*** Provided material ***

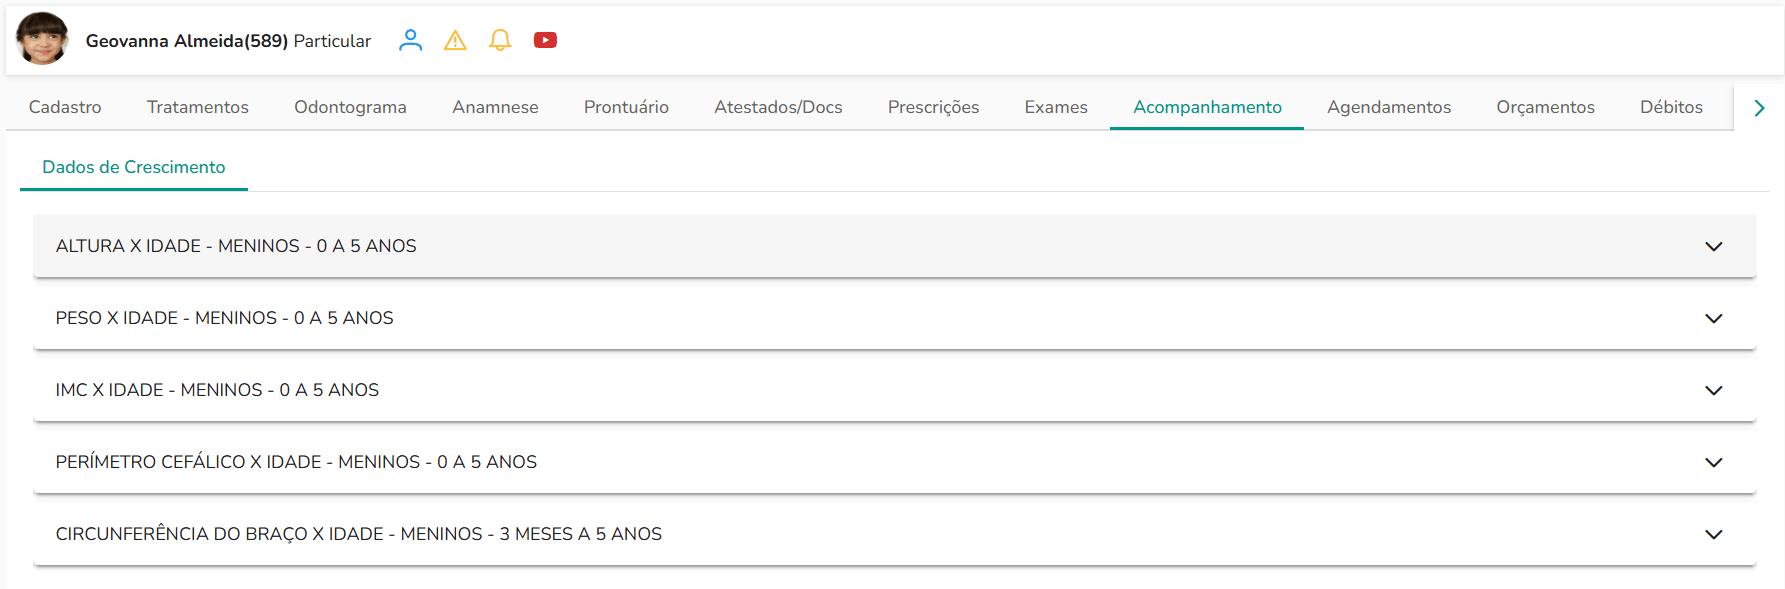This screenshot has height=589, width=1785.
Task: Select the Prescrições tab
Action: click(x=933, y=107)
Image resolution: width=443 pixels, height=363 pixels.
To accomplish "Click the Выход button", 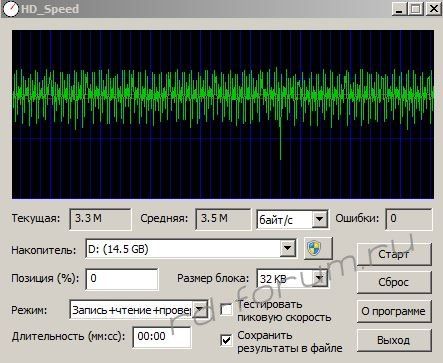I will click(x=394, y=340).
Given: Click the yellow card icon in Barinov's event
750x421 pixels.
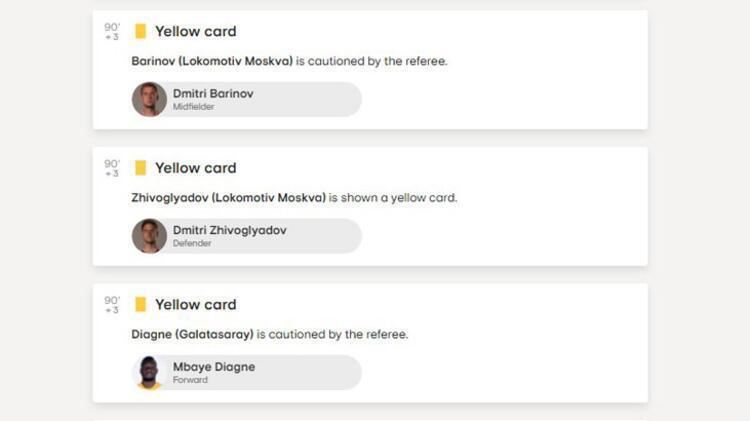Looking at the screenshot, I should [141, 31].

*** End of Provided material ***

Activity: Starting at the line that contains "Given: Click the", restate every line through the end of the records exactly as written, but leave the pictures out.

Output for this exercise:
Given: Click the yellow card icon in Barinov's event
750x421 pixels.
Looking at the screenshot, I should [141, 31].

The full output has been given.